▸ Work instructions: Please reproduce, character for character, the stretch of the items below that opens with the line containing "Given: Click the Your" and closes with the line containing "pos(1437,120)", including both of those lines. Print only that stretch.

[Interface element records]
>> Begin

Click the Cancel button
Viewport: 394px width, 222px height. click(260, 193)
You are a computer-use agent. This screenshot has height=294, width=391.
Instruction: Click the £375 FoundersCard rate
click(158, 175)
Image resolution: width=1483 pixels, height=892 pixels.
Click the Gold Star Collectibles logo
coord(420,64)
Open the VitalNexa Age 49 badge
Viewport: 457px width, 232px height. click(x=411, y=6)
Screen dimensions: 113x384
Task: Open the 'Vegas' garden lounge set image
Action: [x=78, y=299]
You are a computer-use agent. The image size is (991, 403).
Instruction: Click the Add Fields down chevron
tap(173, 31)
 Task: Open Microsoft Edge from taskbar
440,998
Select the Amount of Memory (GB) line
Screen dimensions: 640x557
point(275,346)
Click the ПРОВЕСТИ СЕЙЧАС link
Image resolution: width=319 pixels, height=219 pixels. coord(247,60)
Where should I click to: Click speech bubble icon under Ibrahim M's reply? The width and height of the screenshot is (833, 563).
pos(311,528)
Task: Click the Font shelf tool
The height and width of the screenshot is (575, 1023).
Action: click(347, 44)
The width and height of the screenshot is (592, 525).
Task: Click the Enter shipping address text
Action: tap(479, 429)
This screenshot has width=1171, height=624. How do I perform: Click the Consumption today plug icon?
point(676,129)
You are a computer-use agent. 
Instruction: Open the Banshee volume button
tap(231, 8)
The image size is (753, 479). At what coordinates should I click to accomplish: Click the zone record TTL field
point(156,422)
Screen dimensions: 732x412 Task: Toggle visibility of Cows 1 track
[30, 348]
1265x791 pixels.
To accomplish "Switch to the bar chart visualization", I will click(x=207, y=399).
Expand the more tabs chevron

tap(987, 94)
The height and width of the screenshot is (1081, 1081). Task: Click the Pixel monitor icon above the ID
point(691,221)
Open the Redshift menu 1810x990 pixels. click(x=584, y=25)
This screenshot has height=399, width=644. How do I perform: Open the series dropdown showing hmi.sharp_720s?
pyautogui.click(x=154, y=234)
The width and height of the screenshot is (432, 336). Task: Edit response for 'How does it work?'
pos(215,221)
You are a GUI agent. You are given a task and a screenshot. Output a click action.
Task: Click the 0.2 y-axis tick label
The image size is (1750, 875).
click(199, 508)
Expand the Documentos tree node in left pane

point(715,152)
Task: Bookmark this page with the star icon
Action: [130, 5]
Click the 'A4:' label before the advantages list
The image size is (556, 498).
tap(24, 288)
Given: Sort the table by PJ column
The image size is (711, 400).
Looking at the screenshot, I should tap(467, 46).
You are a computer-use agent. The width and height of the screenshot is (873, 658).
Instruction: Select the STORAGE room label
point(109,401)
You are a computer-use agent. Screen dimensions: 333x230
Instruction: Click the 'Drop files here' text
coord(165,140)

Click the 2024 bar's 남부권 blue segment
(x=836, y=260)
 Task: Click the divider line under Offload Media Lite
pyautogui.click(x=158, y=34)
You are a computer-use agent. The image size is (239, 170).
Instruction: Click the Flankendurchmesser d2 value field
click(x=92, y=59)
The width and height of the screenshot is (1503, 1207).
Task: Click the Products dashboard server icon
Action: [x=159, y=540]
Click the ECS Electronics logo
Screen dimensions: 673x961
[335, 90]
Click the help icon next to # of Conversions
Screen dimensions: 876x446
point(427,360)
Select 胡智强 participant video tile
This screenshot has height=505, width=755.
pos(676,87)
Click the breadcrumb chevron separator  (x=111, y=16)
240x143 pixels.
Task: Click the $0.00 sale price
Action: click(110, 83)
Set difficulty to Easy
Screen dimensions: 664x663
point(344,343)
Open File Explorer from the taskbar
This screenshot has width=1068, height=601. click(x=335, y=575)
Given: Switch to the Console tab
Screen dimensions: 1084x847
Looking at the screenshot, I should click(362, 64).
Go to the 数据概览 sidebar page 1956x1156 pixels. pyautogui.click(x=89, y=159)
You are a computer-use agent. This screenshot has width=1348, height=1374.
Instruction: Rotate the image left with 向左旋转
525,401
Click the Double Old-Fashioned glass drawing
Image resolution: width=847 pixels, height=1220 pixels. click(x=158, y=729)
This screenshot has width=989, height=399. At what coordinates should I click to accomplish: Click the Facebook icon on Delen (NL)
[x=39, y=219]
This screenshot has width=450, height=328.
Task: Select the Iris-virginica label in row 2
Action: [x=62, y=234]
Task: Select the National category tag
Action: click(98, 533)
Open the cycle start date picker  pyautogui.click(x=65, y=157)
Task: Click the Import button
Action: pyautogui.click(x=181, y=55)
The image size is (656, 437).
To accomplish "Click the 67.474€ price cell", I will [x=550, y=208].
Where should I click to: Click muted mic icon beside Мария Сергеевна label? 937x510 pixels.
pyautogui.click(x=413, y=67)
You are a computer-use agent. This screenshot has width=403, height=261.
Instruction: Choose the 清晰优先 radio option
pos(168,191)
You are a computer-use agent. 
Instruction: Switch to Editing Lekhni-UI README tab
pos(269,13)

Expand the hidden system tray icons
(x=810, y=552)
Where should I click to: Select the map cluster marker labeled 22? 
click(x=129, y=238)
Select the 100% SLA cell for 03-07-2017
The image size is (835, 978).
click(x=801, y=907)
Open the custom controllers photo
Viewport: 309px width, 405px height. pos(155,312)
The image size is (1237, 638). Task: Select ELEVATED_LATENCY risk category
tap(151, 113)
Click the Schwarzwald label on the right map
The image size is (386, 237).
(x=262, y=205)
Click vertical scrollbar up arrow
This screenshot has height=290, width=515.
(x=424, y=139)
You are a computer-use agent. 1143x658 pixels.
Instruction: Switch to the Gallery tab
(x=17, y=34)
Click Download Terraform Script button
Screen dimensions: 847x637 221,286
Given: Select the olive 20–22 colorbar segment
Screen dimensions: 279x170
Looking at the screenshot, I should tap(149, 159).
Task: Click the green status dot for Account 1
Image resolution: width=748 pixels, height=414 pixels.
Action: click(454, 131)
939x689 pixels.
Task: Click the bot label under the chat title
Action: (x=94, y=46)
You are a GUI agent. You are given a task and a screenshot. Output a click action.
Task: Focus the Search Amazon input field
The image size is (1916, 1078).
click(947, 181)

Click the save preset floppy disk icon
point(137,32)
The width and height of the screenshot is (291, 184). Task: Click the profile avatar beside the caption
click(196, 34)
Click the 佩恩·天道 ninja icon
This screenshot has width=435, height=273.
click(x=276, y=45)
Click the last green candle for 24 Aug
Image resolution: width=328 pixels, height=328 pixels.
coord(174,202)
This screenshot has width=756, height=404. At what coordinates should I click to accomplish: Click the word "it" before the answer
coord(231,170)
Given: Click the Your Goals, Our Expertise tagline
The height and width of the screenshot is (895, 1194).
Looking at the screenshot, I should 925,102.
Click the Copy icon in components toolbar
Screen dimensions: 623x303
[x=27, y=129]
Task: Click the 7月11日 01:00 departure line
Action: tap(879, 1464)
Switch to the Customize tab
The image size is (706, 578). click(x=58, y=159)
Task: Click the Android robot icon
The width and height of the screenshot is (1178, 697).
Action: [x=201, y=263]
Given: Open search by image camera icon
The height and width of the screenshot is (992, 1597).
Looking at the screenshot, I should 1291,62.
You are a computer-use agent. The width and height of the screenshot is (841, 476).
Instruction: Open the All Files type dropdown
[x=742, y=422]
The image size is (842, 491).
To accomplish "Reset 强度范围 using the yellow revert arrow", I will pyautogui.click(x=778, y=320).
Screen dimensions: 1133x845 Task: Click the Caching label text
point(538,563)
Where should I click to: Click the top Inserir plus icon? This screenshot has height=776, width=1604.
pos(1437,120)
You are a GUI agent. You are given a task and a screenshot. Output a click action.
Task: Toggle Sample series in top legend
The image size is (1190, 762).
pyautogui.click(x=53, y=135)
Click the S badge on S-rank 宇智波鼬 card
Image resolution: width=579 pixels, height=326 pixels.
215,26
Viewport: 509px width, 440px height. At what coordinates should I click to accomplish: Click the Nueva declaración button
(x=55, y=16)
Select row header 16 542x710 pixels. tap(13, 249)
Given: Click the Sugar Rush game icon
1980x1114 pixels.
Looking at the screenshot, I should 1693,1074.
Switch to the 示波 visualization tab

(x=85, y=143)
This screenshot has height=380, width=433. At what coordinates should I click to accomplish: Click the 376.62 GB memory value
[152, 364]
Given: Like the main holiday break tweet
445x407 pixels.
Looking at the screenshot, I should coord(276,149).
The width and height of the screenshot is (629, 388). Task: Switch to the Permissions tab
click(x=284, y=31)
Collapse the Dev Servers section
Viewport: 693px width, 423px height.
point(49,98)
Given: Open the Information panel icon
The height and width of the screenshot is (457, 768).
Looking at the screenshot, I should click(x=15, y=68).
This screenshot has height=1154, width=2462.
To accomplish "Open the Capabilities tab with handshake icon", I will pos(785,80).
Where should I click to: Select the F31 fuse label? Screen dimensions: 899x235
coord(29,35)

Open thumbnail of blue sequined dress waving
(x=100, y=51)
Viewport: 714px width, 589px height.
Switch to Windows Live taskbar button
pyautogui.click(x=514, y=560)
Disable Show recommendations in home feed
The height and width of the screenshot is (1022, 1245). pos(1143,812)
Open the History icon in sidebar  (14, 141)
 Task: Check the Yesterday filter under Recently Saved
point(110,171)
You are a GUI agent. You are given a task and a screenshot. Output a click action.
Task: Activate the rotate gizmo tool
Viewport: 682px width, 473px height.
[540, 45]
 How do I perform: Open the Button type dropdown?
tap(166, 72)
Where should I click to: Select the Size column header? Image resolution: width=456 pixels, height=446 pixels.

>> End

▸ Exercise result:
Given: Click the Your Goals, Our Expertise tagline
The height and width of the screenshot is (895, 1194).
Looking at the screenshot, I should 925,102.
Click the Copy icon in components toolbar
Screen dimensions: 623x303
[x=27, y=129]
Task: Click the 7月11日 01:00 departure line
Action: tap(879, 1464)
Switch to the Customize tab
The image size is (706, 578). click(x=58, y=159)
Task: Click the Android robot icon
The width and height of the screenshot is (1178, 697).
Action: [x=201, y=263]
Given: Open search by image camera icon
The height and width of the screenshot is (992, 1597).
Looking at the screenshot, I should 1291,62.
You are a computer-use agent. The width and height of the screenshot is (841, 476).
Instruction: Open the All Files type dropdown
[x=742, y=422]
The image size is (842, 491).
To accomplish "Reset 强度范围 using the yellow revert arrow", I will pyautogui.click(x=778, y=320).
Screen dimensions: 1133x845 Task: Click the Caching label text
point(538,563)
Where should I click to: Click the top Inserir plus icon? This screenshot has height=776, width=1604.
pos(1437,120)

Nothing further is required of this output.